Describing unsupervised learning clusters
As a data scientist / analyst, besides doing cool modelling stuff, we’re often asked to churn out descriptive statistics. Yes, we know. It’s part of the process.
I chanced upon this really nifty concept at work to describe the clusters derived from unsupervised learnig. Here’s how it goes,
- Say it’s a nominal or ordinal variable. First, I find the proportion of the feature across the X clusters
- Second, I rank this proportion through percentiles across these X values
- The cluster with the highest percentile will earn its right to be represented by the feature
- And if it’s a scale variable, you may find the mean of the feature for each cluster and repeat the steps.

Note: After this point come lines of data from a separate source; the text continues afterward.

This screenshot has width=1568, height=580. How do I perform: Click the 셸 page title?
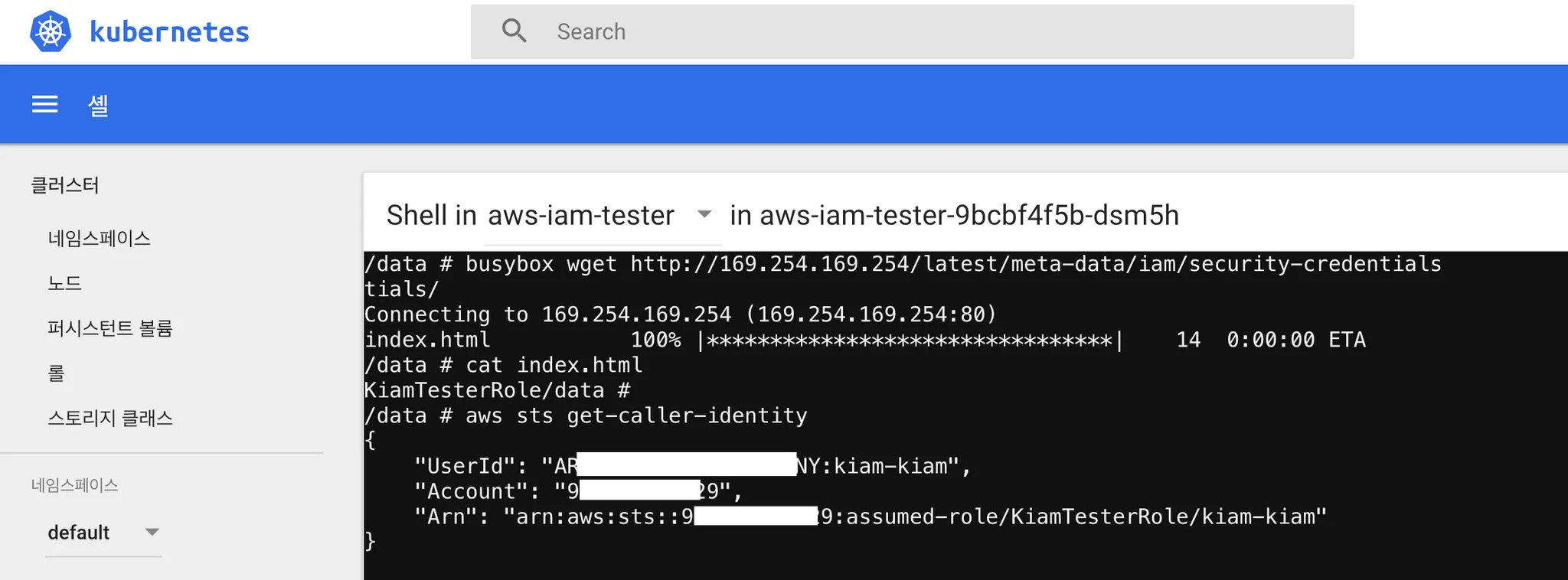(98, 105)
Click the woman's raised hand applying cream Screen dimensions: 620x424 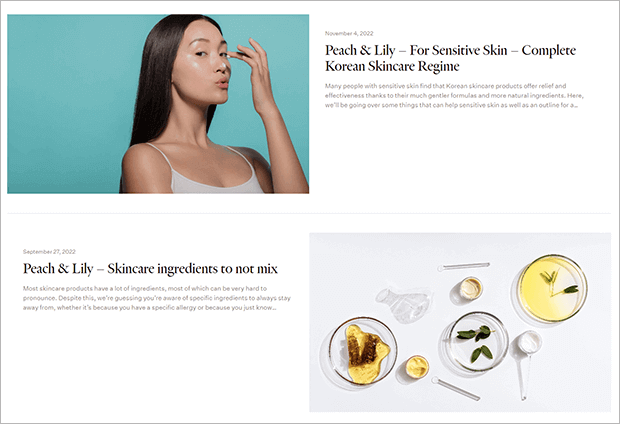253,75
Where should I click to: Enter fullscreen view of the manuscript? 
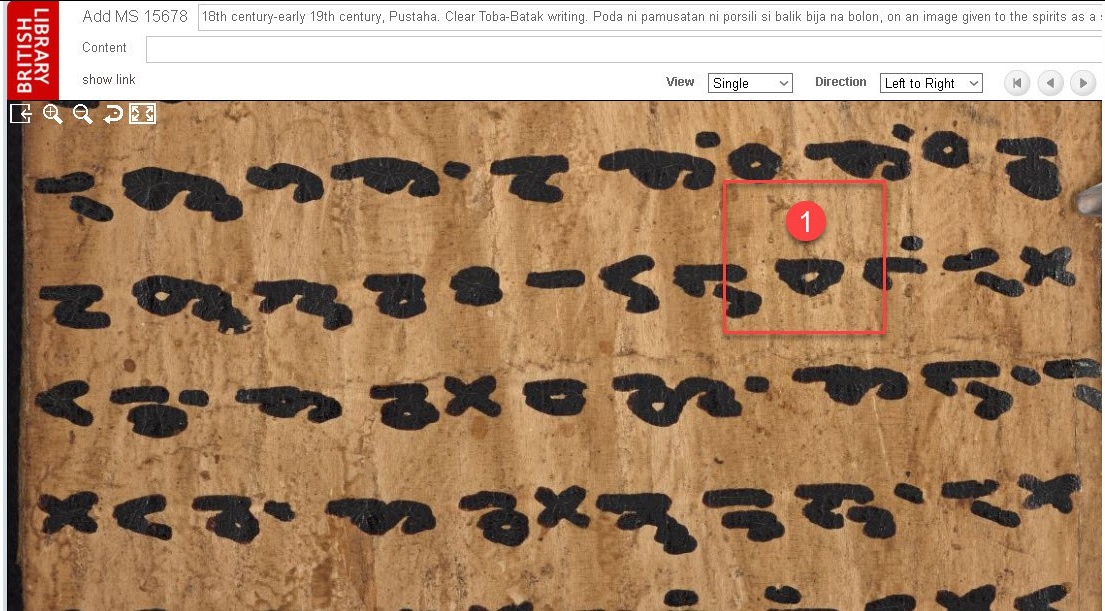point(142,113)
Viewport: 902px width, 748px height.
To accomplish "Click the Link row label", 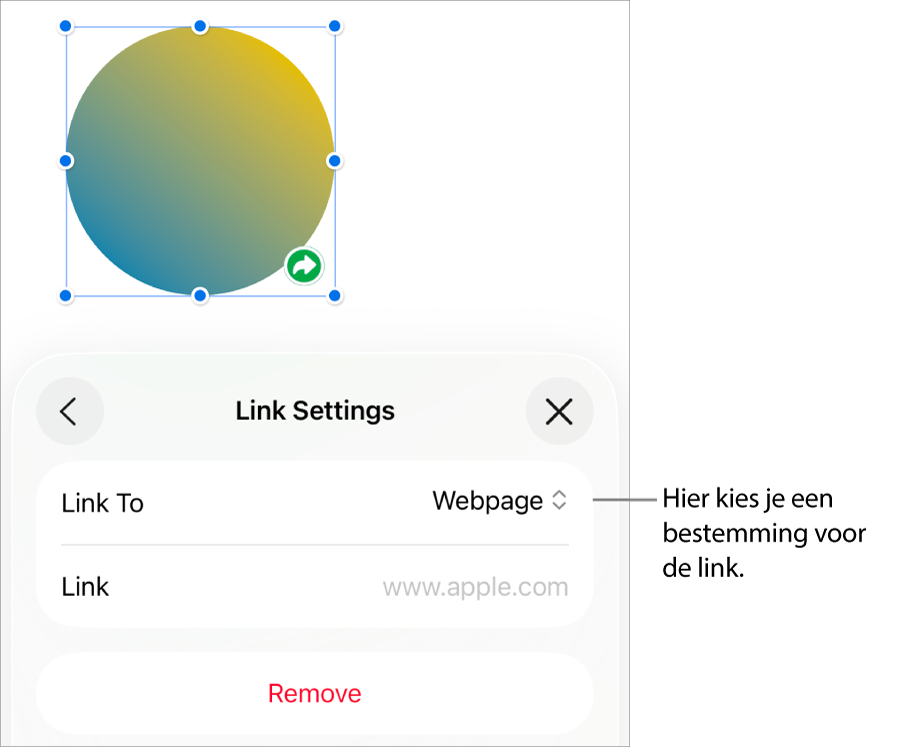I will (x=85, y=587).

Below is a nifty function to carry out the above steps. You can compile it into a package and may start using it in your data science work!
Enjoy!
# This function takes in a data-frame
#' @title Finding feature importance associated with each cluster
#' @param dp_data data frame for clustering
#' @param sp_resp_key_name primary key in dataset
#' @param sp_feature Feature name
#' @param sp_cluster_name column name for cluster
#' @param sp_scale_categorical scale or categorical
#' @param sp_IndivYr_aggregate IndivYr or aggregate
#' @param sp_weight_name Column names for weights
#' @param np_feature_imp_threshold threshold for percentile ranking
#' @param sp_all_filter filter or no filter
#' @return list of proportion, mean or percentile for 6 cluster importance
#' @export
#'
l_feature_importance_cluster = function(dp_data, sp_resp_key_name,
sp_feature, sp_cluster_name, sp_scale_categorical,
sp_IndivYr_aggregate = NULL, sp_weight_name,
np_feature_imp_threshold = 1, sp_all_filter = "all"){
tryCatch({
if((sp_scale_categorical == "categorical") & base::is.null(sp_IndivYr_aggregate)){
#Tabulate
dTabulated_data = dp_data %>%
dplyr::select(c(sp_resp_key_name, sp_feature, sp_weight_name, sp_cluster_name)) %>% #select columns
dplyr::group_by(!! rlang:: sym(sp_cluster_name), !! rlang:: sym(sp_feature)) %>% #Count by cluster and feature
dplyr::summarize(counts = n(),
wt_counts = sum(!! rlang:: sym(sp_weight_name))) %>%
dplyr::group_by(!! rlang:: sym(sp_cluster_name)) %>% #Find proportion of feature in cluster group
dplyr::mutate(counts_cluster = sum(counts, na.rm = T),
prop_feature_within_cluster = counts/counts_cluster,
counts_cluster_wt = sum(wt_counts, na.rm = T),
prop_feature_within_cluster_wt = wt_counts/counts_cluster_wt) %>%
dplyr::group_by(!! rlang:: sym(sp_feature)) %>% #Find percentile of proportions
dplyr::mutate(percentile_feature = percent_rank(prop_feature_within_cluster),
percentile_feature_wt = percent_rank(prop_feature_within_cluster_wt),
counts_feature = sum(counts, na.rm = T),
prop_cluster_within_features = counts/counts_feature) %>% #Find proportion of cluster in feature
dplyr::group_by(!! rlang:: sym(sp_cluster_name), !! rlang:: sym(sp_feature)) %>%
dplyr::mutate(feature_name = sp_feature) %>%
dplyr::rename(feature_value = sp_feature)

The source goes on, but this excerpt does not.